--- START ---
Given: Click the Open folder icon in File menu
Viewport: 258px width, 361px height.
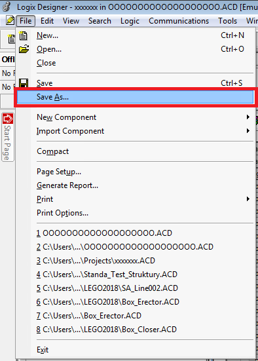Looking at the screenshot, I should [x=24, y=49].
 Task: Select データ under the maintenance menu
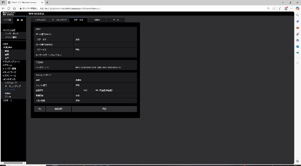[x=8, y=97]
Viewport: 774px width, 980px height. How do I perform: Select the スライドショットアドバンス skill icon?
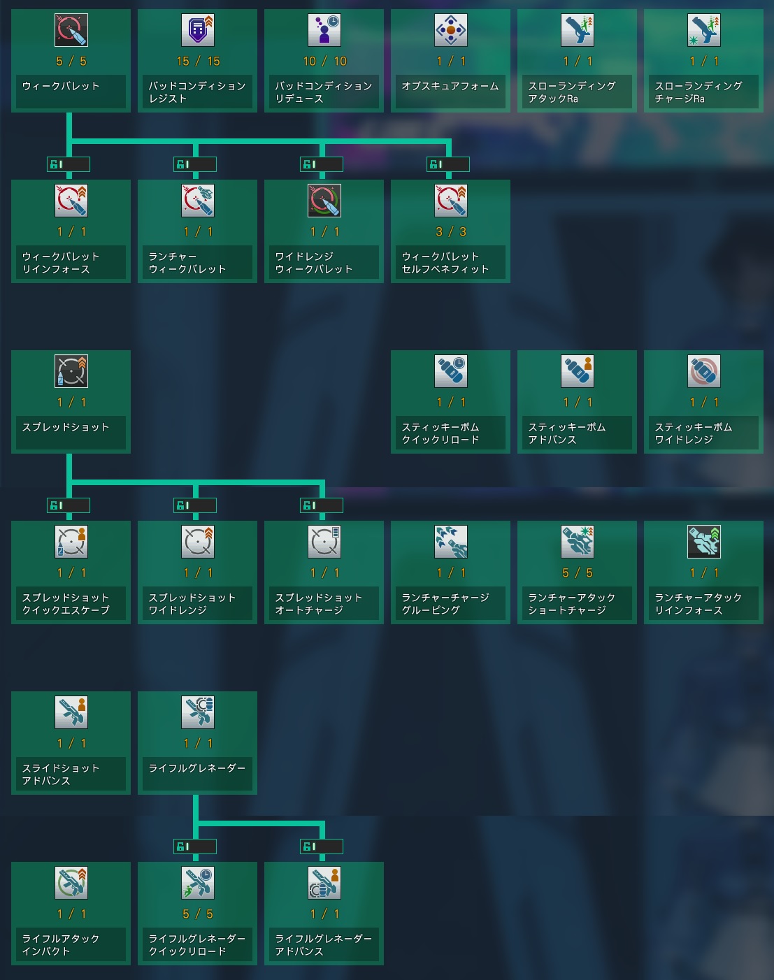point(71,712)
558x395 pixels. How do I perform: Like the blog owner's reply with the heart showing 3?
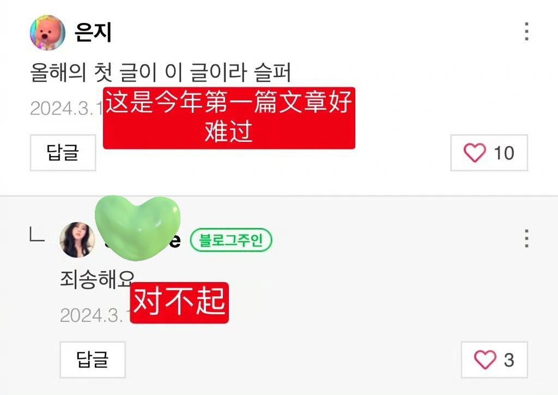tap(494, 360)
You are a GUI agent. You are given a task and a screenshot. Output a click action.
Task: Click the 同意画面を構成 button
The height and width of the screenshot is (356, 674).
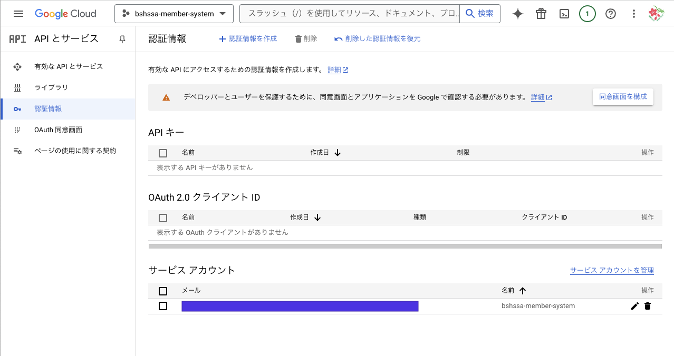623,97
--- END ---
PROMPT: Omitting all pictures, retype exactly the lines from the line containing "Task: Click the 同意画面を構成 button" down to the last line above, both ends included.

RESULT FOR THIS EXERCISE:
Task: Click the 同意画面を構成 button
The height and width of the screenshot is (356, 674).
623,97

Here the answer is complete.